Members of the Old Kirk Trust put together their display of local bronze age sites in the Old Kirk during September 2022 that included photographs and information about the original dig-site.
A museum blog by bronze age ceramic specialist Dr Marta Innes, was created to tell the story of the food vessel and background to its discovery. This University news article highlights the redisplay of the newly-reconstructed food vessel that was widely reported in the national press.
[image: Site and artefact images copyright: Fife Cultural Trust (OnFife) on behalf of Fife Council and The University of Glasgow]
Digging Up Kirkcaldy’s Bronze Age Stories: Mini-conference and creative workshop 26 November 2022
This free event took place at Kirkcaldy Galleries in partnership with Fife Cultural Trust (https://www.onfife.com/event/digging-up-kirkcaldys-bronze-age-stories/).

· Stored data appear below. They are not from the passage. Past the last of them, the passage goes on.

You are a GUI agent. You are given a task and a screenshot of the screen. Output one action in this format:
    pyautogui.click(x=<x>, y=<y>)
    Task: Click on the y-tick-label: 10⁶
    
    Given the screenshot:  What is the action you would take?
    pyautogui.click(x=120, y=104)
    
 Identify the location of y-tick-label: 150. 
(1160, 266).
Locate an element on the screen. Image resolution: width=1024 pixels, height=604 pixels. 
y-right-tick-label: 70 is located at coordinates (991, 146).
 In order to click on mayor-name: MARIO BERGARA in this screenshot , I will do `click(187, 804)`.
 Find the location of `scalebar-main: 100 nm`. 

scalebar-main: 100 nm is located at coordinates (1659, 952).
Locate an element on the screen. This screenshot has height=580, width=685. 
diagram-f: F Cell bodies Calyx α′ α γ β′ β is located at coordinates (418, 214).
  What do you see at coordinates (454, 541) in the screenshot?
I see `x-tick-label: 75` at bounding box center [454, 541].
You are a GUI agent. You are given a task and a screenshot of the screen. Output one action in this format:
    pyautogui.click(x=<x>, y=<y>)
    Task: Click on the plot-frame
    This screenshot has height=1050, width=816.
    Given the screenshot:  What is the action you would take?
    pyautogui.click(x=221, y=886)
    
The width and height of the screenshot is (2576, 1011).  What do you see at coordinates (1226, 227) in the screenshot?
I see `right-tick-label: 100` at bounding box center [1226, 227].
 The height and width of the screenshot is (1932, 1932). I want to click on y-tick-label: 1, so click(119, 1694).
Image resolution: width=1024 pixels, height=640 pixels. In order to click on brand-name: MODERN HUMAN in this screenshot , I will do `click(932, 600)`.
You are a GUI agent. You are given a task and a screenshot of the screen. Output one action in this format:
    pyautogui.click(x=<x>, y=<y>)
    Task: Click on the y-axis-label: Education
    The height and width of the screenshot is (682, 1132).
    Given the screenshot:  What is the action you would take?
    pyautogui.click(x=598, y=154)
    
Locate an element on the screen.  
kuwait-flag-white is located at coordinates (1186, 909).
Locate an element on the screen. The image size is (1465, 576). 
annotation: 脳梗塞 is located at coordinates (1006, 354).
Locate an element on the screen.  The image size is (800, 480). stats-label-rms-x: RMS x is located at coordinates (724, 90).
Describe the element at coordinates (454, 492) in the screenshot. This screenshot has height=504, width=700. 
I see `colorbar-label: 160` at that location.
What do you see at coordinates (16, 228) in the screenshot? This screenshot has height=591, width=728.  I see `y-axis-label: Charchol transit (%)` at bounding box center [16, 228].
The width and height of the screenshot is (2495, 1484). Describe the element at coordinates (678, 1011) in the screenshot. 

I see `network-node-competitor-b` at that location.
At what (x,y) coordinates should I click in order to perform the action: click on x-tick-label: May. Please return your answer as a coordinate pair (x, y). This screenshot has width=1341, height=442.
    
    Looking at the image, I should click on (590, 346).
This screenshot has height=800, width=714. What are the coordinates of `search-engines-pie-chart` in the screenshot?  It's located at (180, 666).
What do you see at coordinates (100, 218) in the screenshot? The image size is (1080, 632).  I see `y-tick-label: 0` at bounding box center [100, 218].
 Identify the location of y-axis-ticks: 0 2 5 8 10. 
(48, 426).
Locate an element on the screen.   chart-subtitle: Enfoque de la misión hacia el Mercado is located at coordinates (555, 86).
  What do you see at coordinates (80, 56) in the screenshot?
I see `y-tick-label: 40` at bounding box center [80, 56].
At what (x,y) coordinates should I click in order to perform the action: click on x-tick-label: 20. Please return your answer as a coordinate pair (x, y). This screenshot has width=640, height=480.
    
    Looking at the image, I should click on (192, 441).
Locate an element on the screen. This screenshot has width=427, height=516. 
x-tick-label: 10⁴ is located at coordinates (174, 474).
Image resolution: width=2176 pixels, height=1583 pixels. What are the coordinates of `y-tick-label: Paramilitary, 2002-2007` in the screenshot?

It comprised a morning of short specialist talks on the research undertaken by the project to date by four speakers and members of the project team: Nyree Finlay, Paul Duffy, Marta Innes, and Olivia Ballard. Information from a local resident who got in touch after the pop-up photographic exhibition in September 2022 helped recreate a building biography of the dig site and a property once owned by a relative.
This was followed by a drop-in creative workshop in the afternoon (12.30-2pm) delivered by Dr Marta Innes and Olivia Ballard which was geared at kids and adults around bronze age craft and design which was also attended by members of the Kirkcaldy Galleries sewing circle. An integral element of the day event was the ongoing recreation of Bronze age clothing by MSc Material Culture & Artefact Studies recent graduate Olivia Ballard which will be part of further outreach and legacy planned for the project.